BEGIN PAGE EXCERPT

Asian traders only started taking an interest in South African lions in 2008 when the decline in tiger numbers became acute. The demand for cat bones in Asia has suddenly become so great that “many farmers who practiced illegal lion hunting in the past and buried the carcasses are now digging up these carcasses to sell to people in the Far East.” Although South Africa’s captive big cat industry has long claimed that lions bones were simply “a by-product” of its globally criticized trophy hunt practices, The Extinction Business Report debunks this justification, noting that the exported skeletons include skulls.
We have clear evidence that 91% of the ‘lion’ skeletons exported from South Africa in 2017 included skulls. Thus showing that South Africa’s lion bone trade is not a by-product of an existing industry (i.e. trophy hunting) but an entirely separate industry.
South Africa allows both lion and tiger farming for commercial trade in animal parts. The proliferation of lion and tiger farms in South Africa and the associated trade from such facilities undermines enforcement efforts to end illegal tiger trade and stimulates demand for tiger parts and derivatives. Given consumer preferences for wild-sourced tiger parts, this also sustains poaching pressure on wild tigers.
South Africa’s Department of Environment will be issuing 1500 permits to export lion bones in 2018. Yet the demand for wild lion bones is much higher than for lions in captivity. With the tiger supply-side unable to keep up, buyers will increasingly switch to lions that are still in the wild, including elsewhere in Africa.
The very lucrative industry has grown and continues to grow. The trade with bones offers another chance of monetizing the captive lion stock, which started to pile up after U.S. hunters were’nt able any more to import their trophies to their home country since 2016.
In 2018, about 10.000 lions are currently living behind bars in South Africa in estimated 260 facilities. Raised in captivity at hidden private breeding farms or at SCAMTUARIES , some of these animals are petted as cubs by tourists, who feed and care for the young lions or even walk alongside with them. Additionally, an increasing number of tigers are raised in captivity in South Africa. There appears to be a growing trade in tigers and their parts and products from South Africa. An emerging concern is that Tiger bones from South Africa may be laundered as Lion bones.

END PAGE EXCERPT
BEGIN DATA LISTING

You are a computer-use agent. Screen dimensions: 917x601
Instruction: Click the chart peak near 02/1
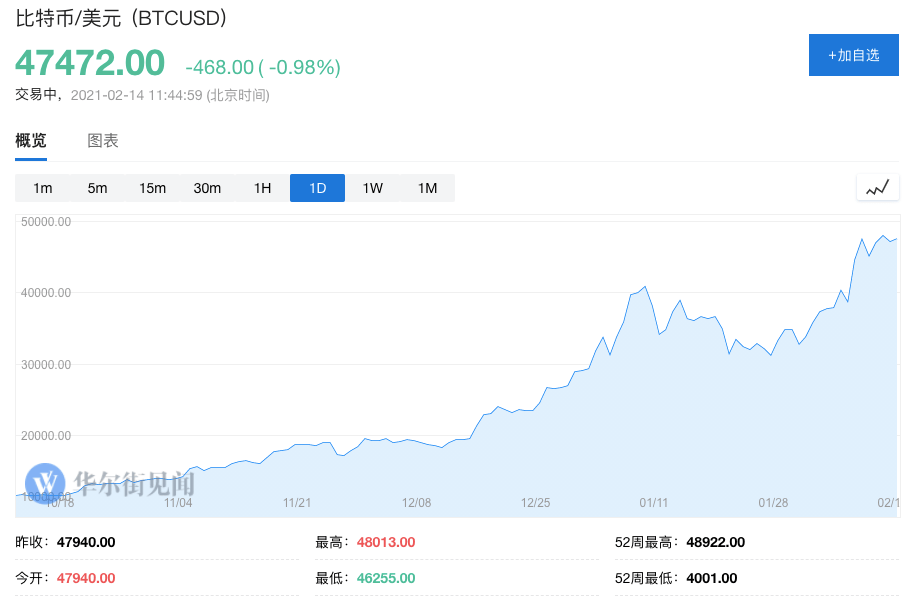pos(883,236)
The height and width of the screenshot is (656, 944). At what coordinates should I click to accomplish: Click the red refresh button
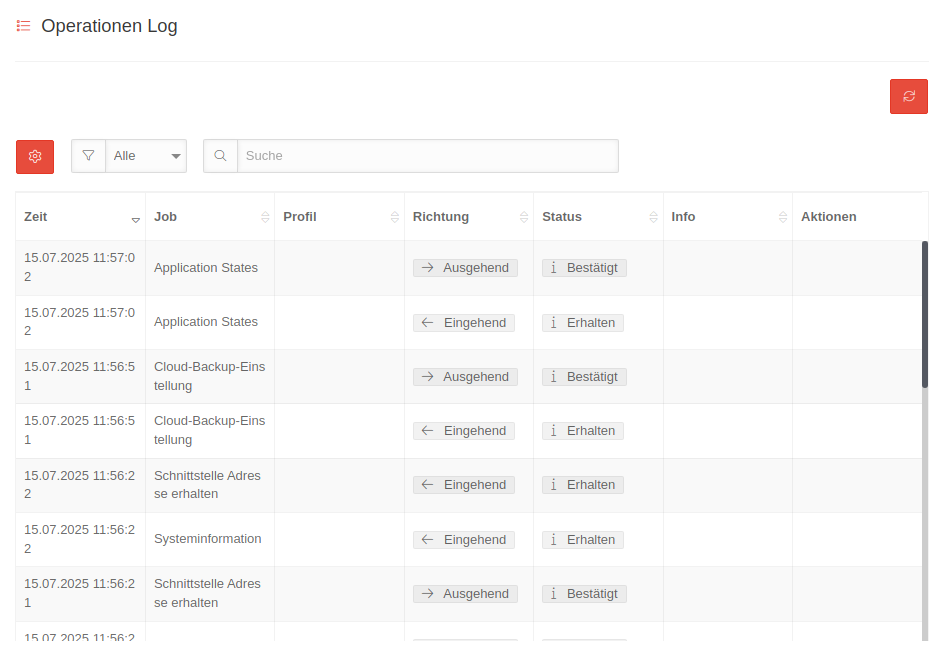coord(908,96)
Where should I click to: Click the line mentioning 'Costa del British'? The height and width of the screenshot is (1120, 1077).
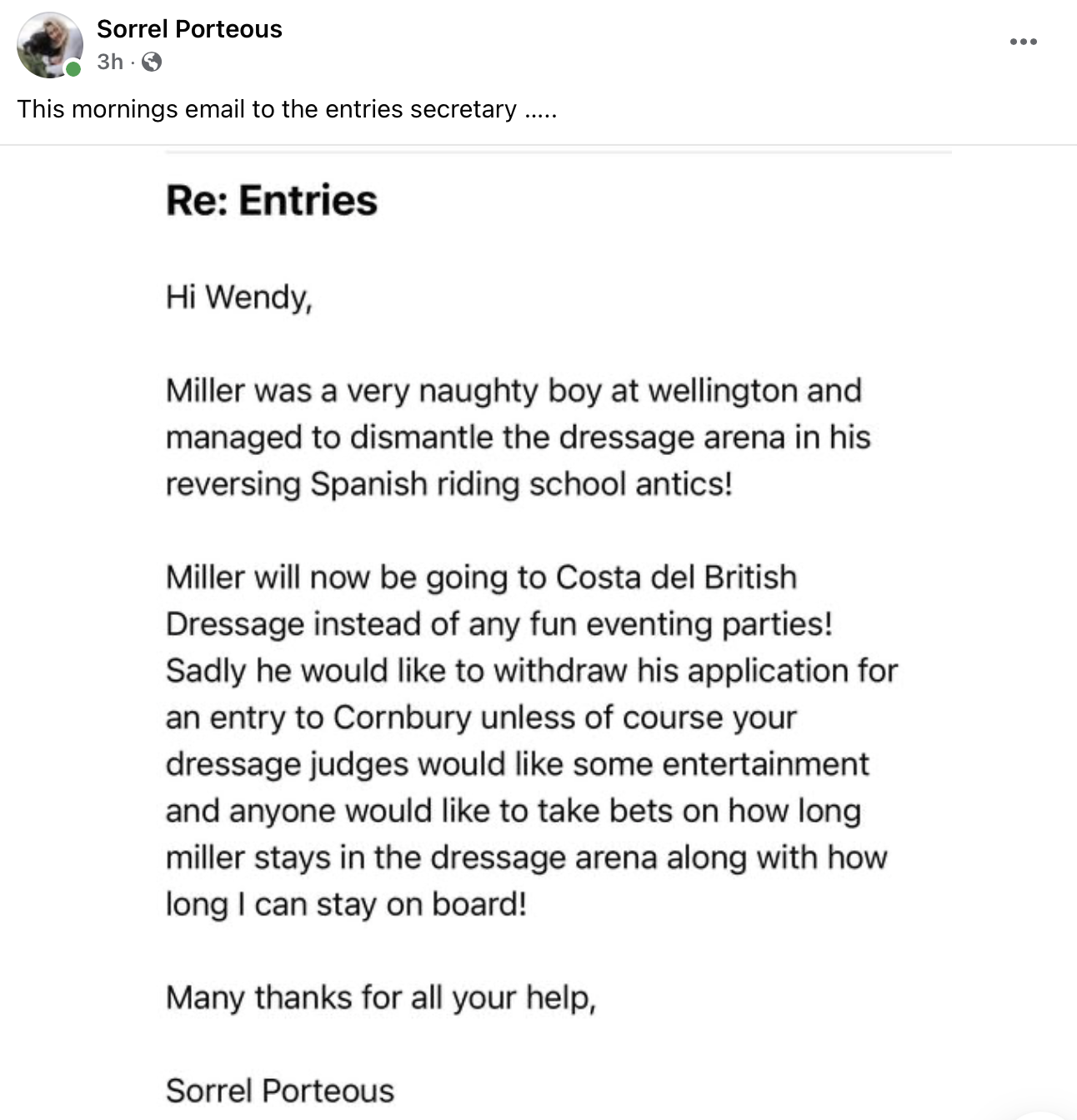[481, 577]
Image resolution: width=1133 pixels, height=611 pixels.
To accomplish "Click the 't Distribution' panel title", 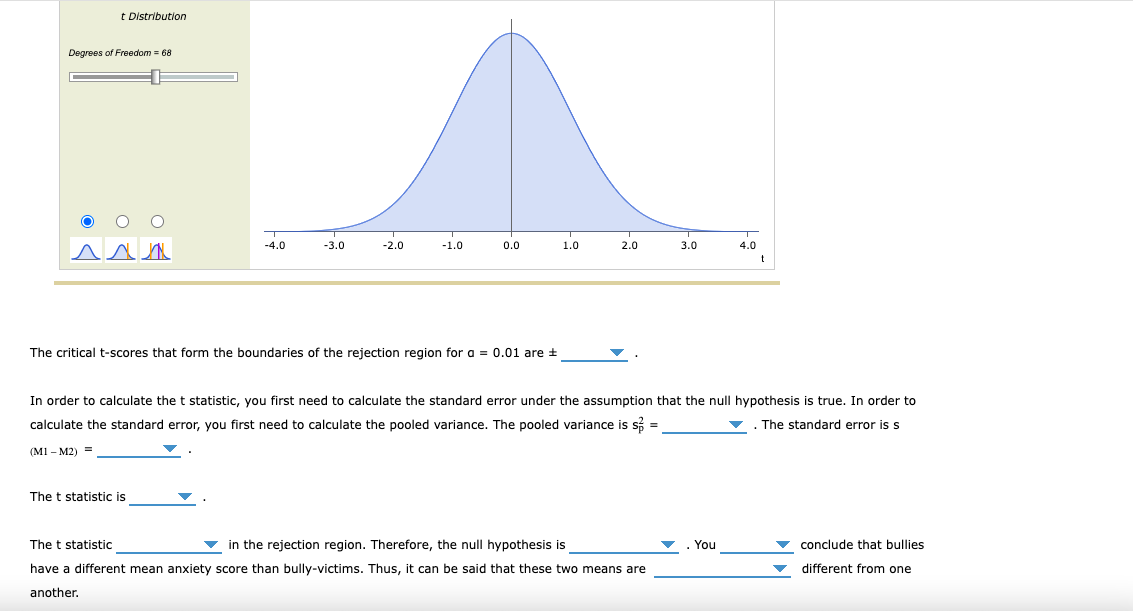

END DATA LISTING

LIST OF TASKS:
1 – Why does the passage on South Africa's lion bone trade say that trade is an entirely separate industry rather than a by-product of trophy hunting? Answer in one to three sentences.
2 – Proceed with the passage on South Africa's lion bone trade, picking up after its final sentence.
The rows are separate material from the passage on South Africa's lion bone trade.

RESULTS BY TASK:
1 – The passage cites clear evidence that 91% of the "lion" skeletons exported from South Africa in 2017 included skulls. That finding shows the bone trade is not a by-product of trophy hunting but a separate industry.

2 –
Trade in bones isn’t a small, minor business any more. The move to increase numbers by South Africa’s government is clearly intended to broaden the market for the captively bred lions in the country. Cases of lions being poached from easy targets in wildlife sanctuaries were seen. This will spread further into the poaching of the already threatened wild lion populations. Between 2004 and 2010, 2950 Lions were registered as having been hunted in South Africa – yet CITES export permits indicate 4088 trophies for the same period, a difference of more than 1100 trophies.
Trading in lion parts is not much different from the ivory trade or rhino horn trade. The presence of a legal trade will drive more and more poaching of wild lions. It goes without saying that bones of captive-bred lions are absolutely indistinguishable from the bones of lions in the wild, which creates an implementation nightmare for law enforcement.
Many consider the breeding of lions to supply the bone trade to be ethically unacceptable. Being aware of the negative image of killing iconic wildlife for scientifically unproven treatments, China has banned the use of tiger parts in traditional Chinese medicine already in 1993.